[TRY IT]
Go through the records and transcribe them exactly, passing over any picture.

┏━━

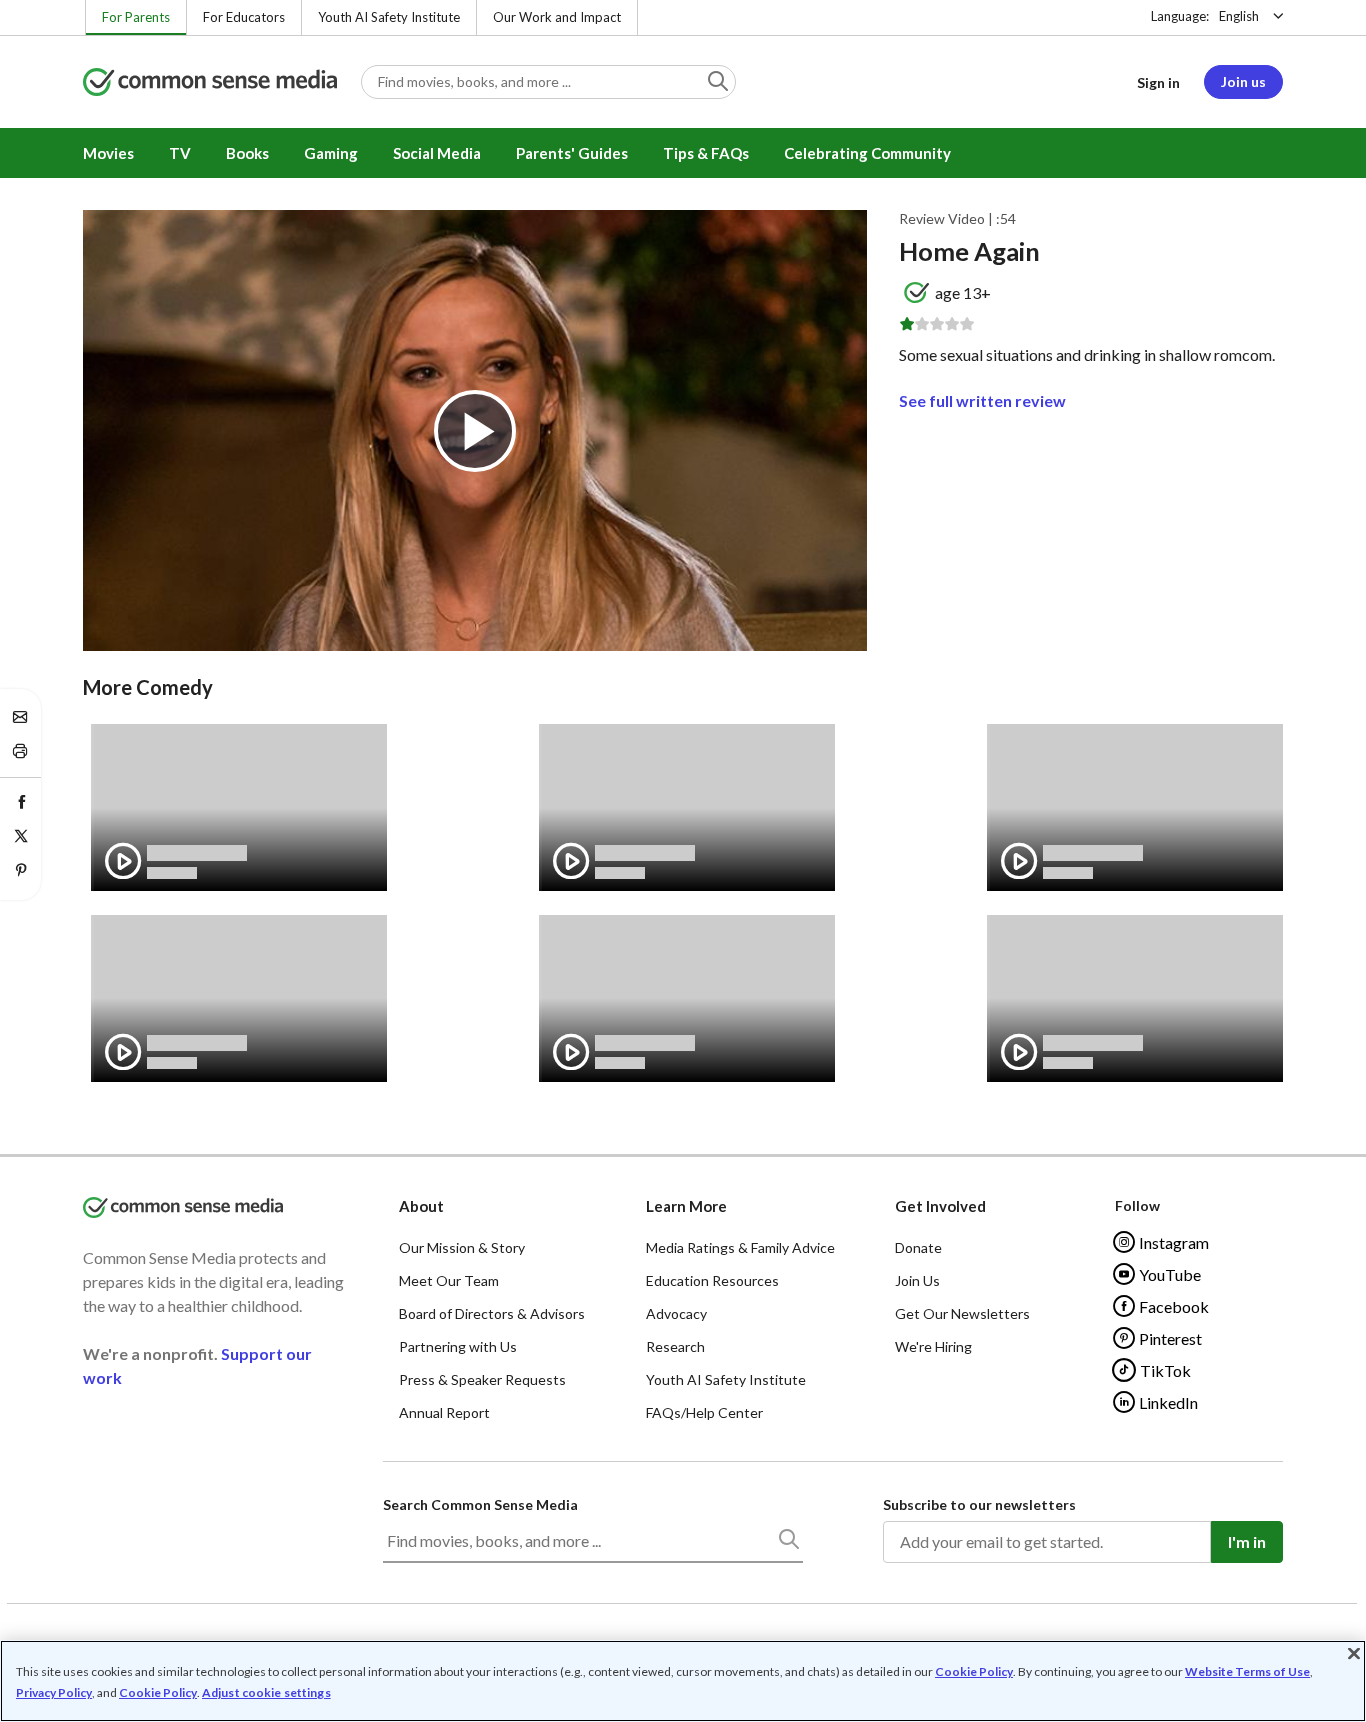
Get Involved (940, 1206)
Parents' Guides (572, 153)
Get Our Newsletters (962, 1313)
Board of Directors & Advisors (492, 1313)
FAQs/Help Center (704, 1412)
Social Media (437, 153)
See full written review (982, 400)
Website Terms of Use (1247, 1671)
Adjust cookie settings (266, 1693)
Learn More (686, 1206)
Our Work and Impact (557, 17)
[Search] (788, 1543)
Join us (1243, 81)
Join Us (917, 1280)
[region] (683, 1681)
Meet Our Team (449, 1280)
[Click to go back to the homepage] (210, 83)
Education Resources (712, 1280)
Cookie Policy (974, 1671)
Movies (108, 153)
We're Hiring (933, 1346)
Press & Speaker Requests (482, 1379)
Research (675, 1346)
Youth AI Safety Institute (389, 17)
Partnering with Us (458, 1346)
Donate (918, 1247)
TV (180, 153)
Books (247, 153)
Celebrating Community (867, 153)
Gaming (331, 153)
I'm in (1247, 1541)
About (421, 1206)
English (1239, 16)
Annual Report (444, 1412)
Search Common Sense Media (480, 1504)
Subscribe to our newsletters (979, 1504)
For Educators (244, 17)
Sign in (1158, 82)
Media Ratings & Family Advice (740, 1247)
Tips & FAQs (706, 153)
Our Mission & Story (462, 1247)
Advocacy (676, 1313)
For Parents (136, 17)
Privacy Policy (54, 1692)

┗━━

[EXERCISE ANSWER]
Get Involved (940, 1206)
Parents' Guides (572, 153)
Get Our Newsletters (962, 1313)
Board of Directors & Advisors (492, 1313)
FAQs/Help Center (704, 1412)
Social Media (437, 153)
See full written review (982, 400)
Website Terms of Use (1247, 1671)
Adjust cookie settings (266, 1693)
Learn More (686, 1206)
Our Work and Impact (557, 17)
[Search] (788, 1543)
Join us (1243, 81)
Join Us (917, 1280)
[region] (683, 1681)
Meet Our Team (449, 1280)
[Click to go back to the homepage] (210, 83)
Education Resources (712, 1280)
Cookie Policy (974, 1671)
Movies (108, 153)
We're Hiring (933, 1346)
Press & Speaker Requests (482, 1379)
Research (675, 1346)
Youth AI Safety Institute (389, 17)
Partnering with Us (458, 1346)
Donate (918, 1247)
TV (180, 153)
Books (247, 153)
Celebrating Community (867, 153)
Gaming (331, 153)
I'm in (1247, 1541)
About (421, 1206)
English (1239, 16)
Annual Report (444, 1412)
Search Common Sense Media (480, 1504)
Subscribe to our newsletters (979, 1504)
For Educators (244, 17)
Sign in (1158, 82)
Media Ratings & Family Advice (740, 1247)
Tips & FAQs (706, 153)
Our Mission & Story (462, 1247)
Advocacy (676, 1313)
For Parents (136, 17)
Privacy Policy (54, 1692)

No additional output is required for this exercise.